Friday, October 20, 2006

The Examined Life

Yesterday I had one of those experiences that come only very rarely: I got to meet, and hang out with, one of my intellectual heroes, if that is the right sort of word to use in this context. For a long time I have been an admirer of the work of historian Eamon Duffy, holder of a personal chair as Professor of the History of Christianity at Cambridge University and one of the most distinguished scholars of the late medieval and early renaissance periods in the world. Anyone who has read his magisterial The Stripping of the Altars: Traditional Religion in England, 1400-1580 (Yale, 2nd edition 2005) will know that he is a consummate scholar of history with what appears to be an unmatched mastery of his source material combined with an astute and insightful approach to the interpretation of that material. But if you read more widely in his (very large) oeuvre you will quickly find that, in addition to being a great historian, the man is also a Roman Catholic of the most admirable sort.

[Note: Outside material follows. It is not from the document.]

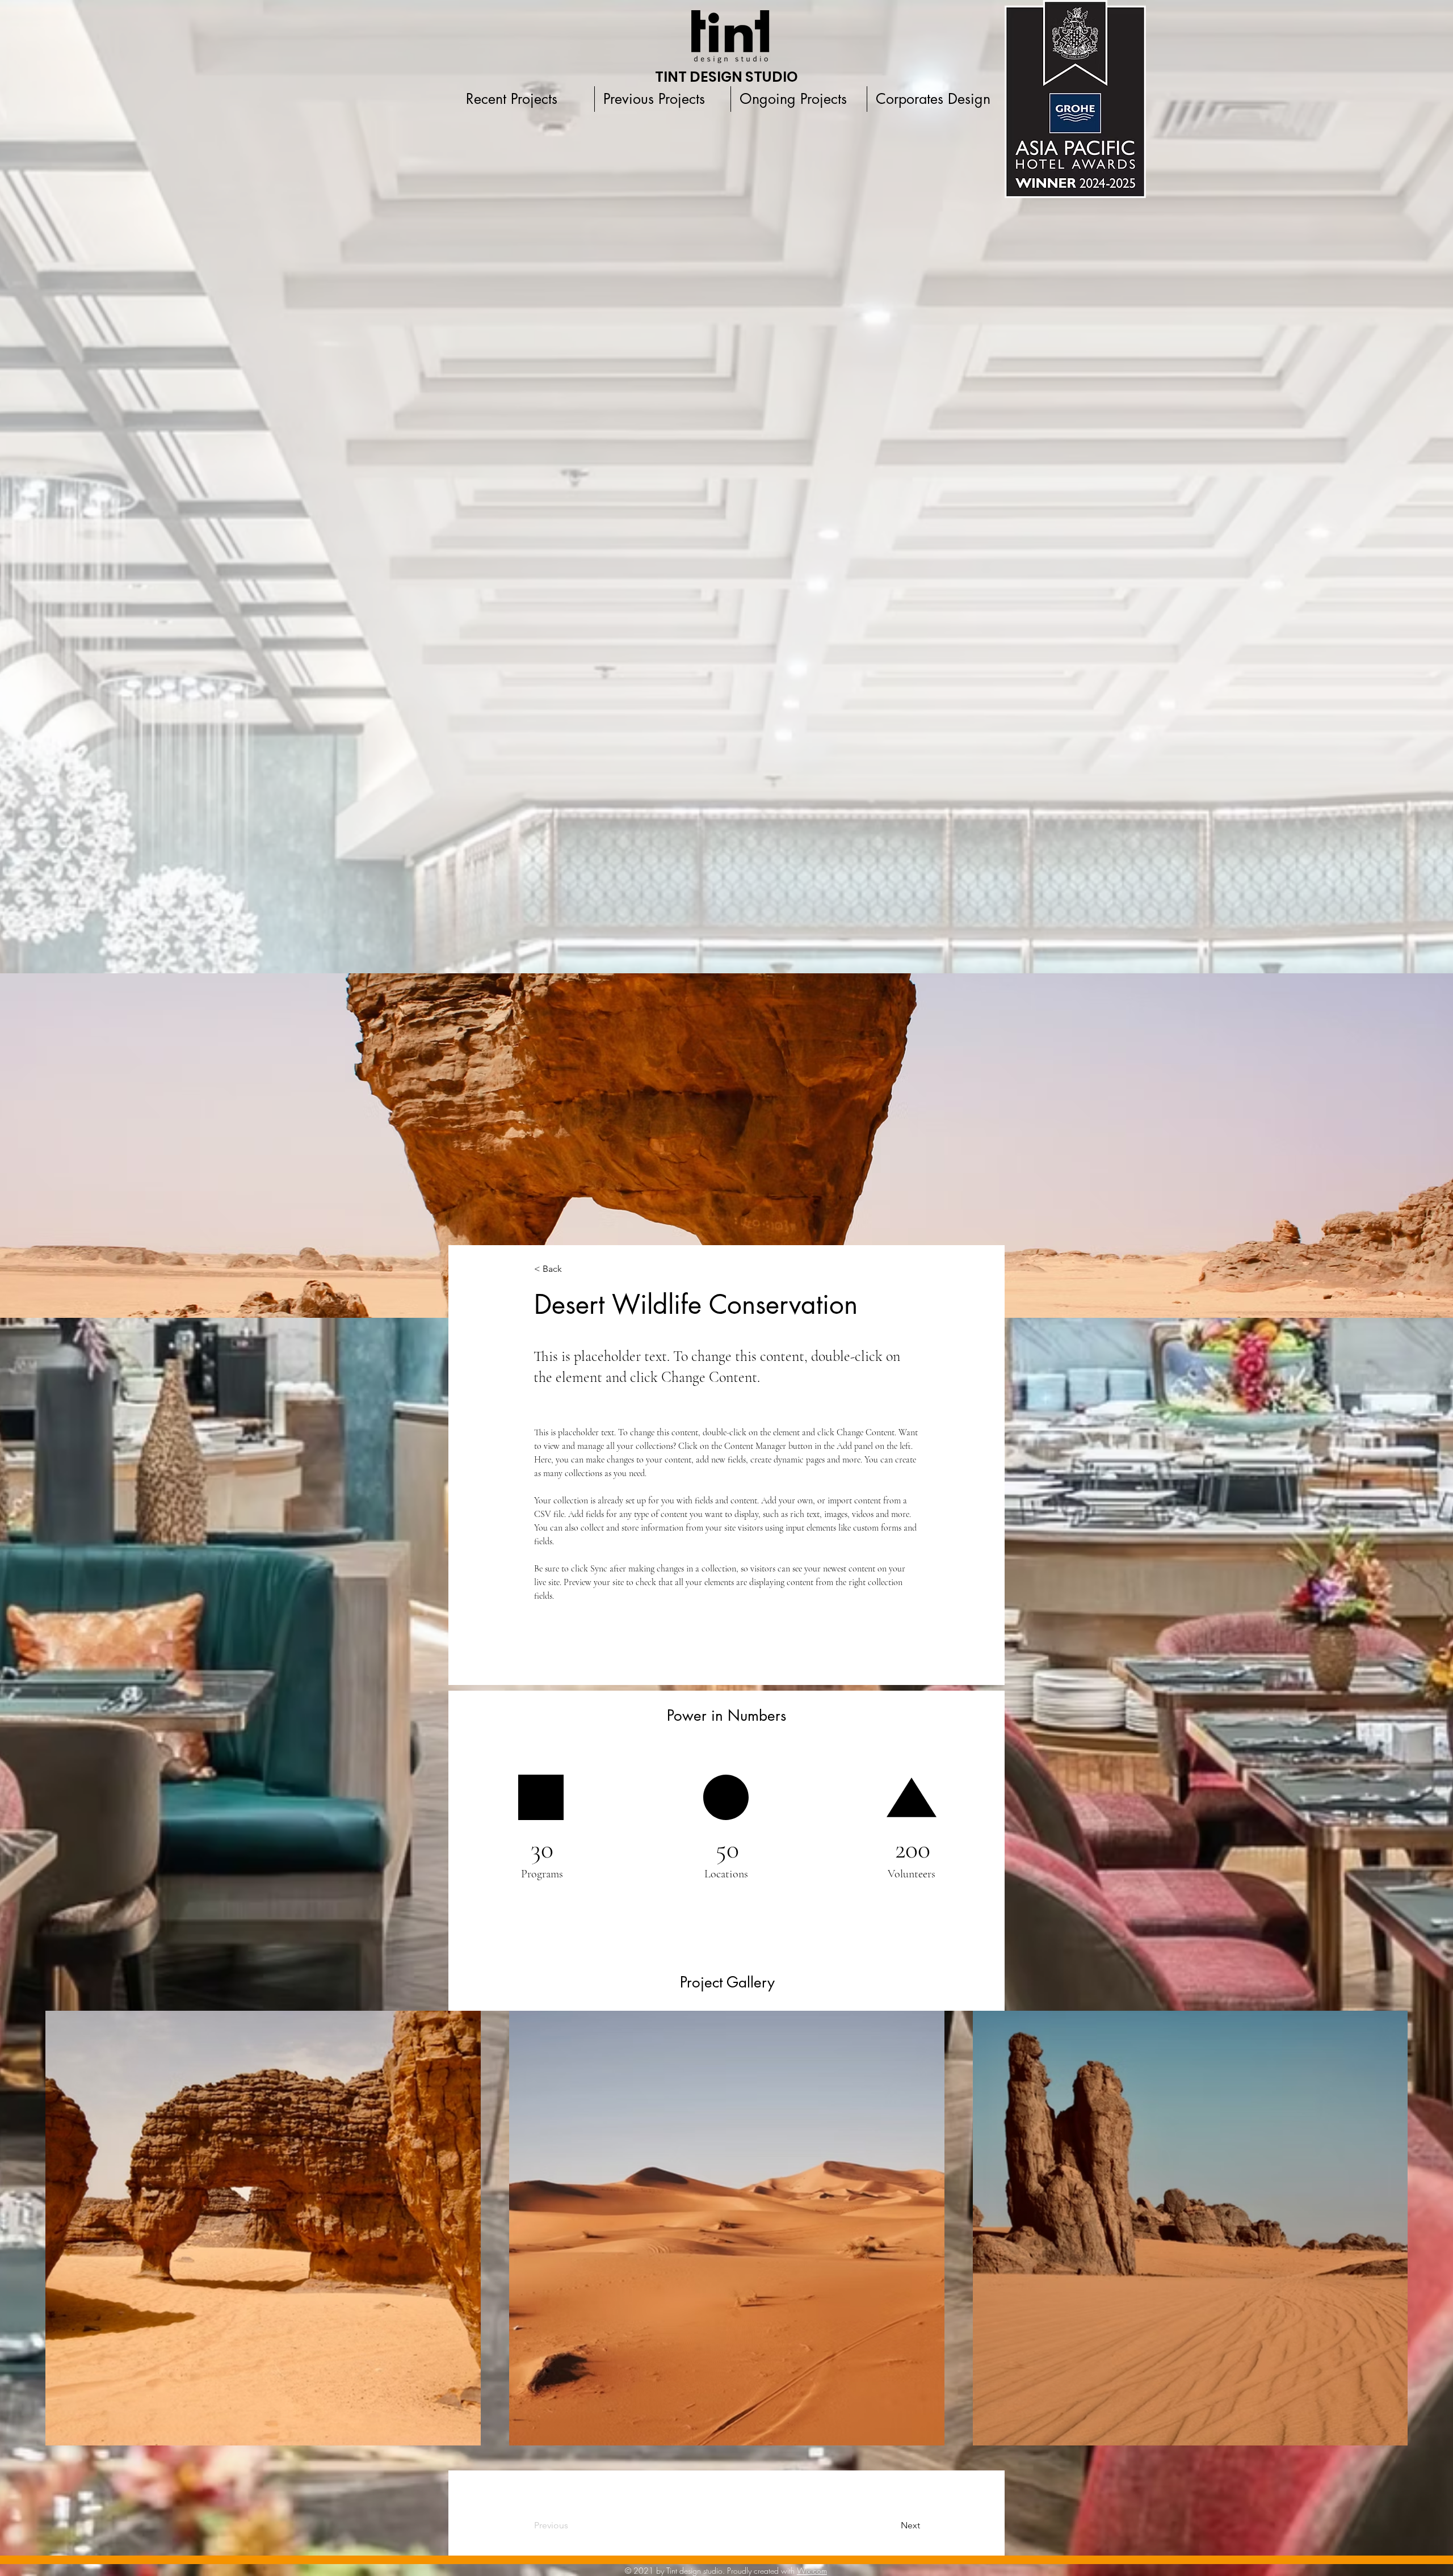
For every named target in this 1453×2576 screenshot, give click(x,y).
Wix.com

I was lucky enough to be invited to participate in Professor Duffy's visit to the Athens campus yesterday--his visit was officially sponsored by the History Department but several of the faculty in that department happen to be solid Catholics and one of them told me about Duffy's visit a few months back. I spent most of the day with him: I had lunch with him, sat in on a seminar presentation of some of the materials from his forthcoming book Marking the Hours: English People and their Prayers 1240-1570 (Yale, December 2006), and attending a public lecture in the evening that was a sampling of the materials from his forthcoming Birkbeck Lectures on the reign of Mary Tudor.

For someone who is both a Catholic and something of an amateur medievalist, the day was one of almost sheer ecstasy. As St. Anselm said so eloquently, I believe that I may understand: faith, for the Catholic, will always inform one's interpretation of the world, and scholarship of any kind, whether it is history, philosophy, sociology, physics, or biochemistry, is merely an interpretation of the facts, the positing of a hypothesis that will stand or fall not merely in terms of its harmony with the observable facts but principally in terms of its own internal harmony, the harmony it has with purely theoretical concerns. Competing hypotheses can claim to explain exactly the same observational data, and the data alone, famously, are insufficient to establish the indisputable truth of one theory to the exclusion of all others. This principle, known among philosophers of science as underdetermination, permeates all of academia, much to the chagrin of certain academics, and it permeates everyday life, too, as most sensible folks already know. Granted, some interpretations of the observable evidence may be more or less reasonable than others, but in general the differences between hypotheses are settled by adopting further hypotheses (for example, the principal difference between the Ptolemaic and Copernican models of the solar system is a theoretical one, not an empirical one: it is the difference between the Aristotelian vs. the Newtonian theory of gravitation, both of which are theories grounded in precisely the same observational evidence).

What is most striking to me about Duffy's work is what some might call its revisionist character. In The Stripping of the Altars, for example, he argued that popular piety in England at the time of the Reformation was deeply and committedly Catholic in orientation and that the Protestantization of the country was something forced on the population from above, as it were, by the ruling classes and the gentry, who were more interested in politics than religion. This kind of interpretation is part of a larger movement that has existed for at least the past 15 or 20 years that seeks to understand more fully the history of this period in English history by means of a more careful examination of the evidence for everyday sorts of lives rather than the traditional recounting of the greatest deeds of the greatest figures. Duffy's forthcoming book on prayer, for example, had for its starting point a hand-written note in a medieval book of hours in the Kalendar for 27 November: "On this day my mother passed from this life to God's glory". Professor Duffy remarked that he was looking at this medieval book as part of a research project (it was kept in a museum), but that he saw it not long after his own mother had died, and it sparked in him a tremendous interest in the commonality of human experience across times and cultures. It sent him to libraries and museums in search of further marginalia documenting the day-to-day prayer lives of medieval English people of all strata of society, and it confirmed for him the deeply pious--and Catholic--nature of late medieval English society. One can only anticipate the publication of this book with great excitement.

Suffice it to say that I continue to be amazed at how much one can learn, even in a single day, if one pays close attention to those around you who have much to offer by way of expertise, knowledge, and experience. If you find yourself intrigued by Duffy's work but are not all that sure you want to jump into a 750 page, rather technical historical treatise, he has written a few popular works on religion that I can also recommend very highly:
Faith of Our Fathers: Reflections on Catholic Traditions (Continuum, 2006).

Walking to Emmaus. (Burns and Oats, 2006).
These books contain short essays and even a few "sermons" (delivered at Vespers services at Duffy's college) on religious topics that are not only informative but also inspiring. Start with these, but by all means do not be afraid to delve into the more technical works as well. You will not be sorry you did.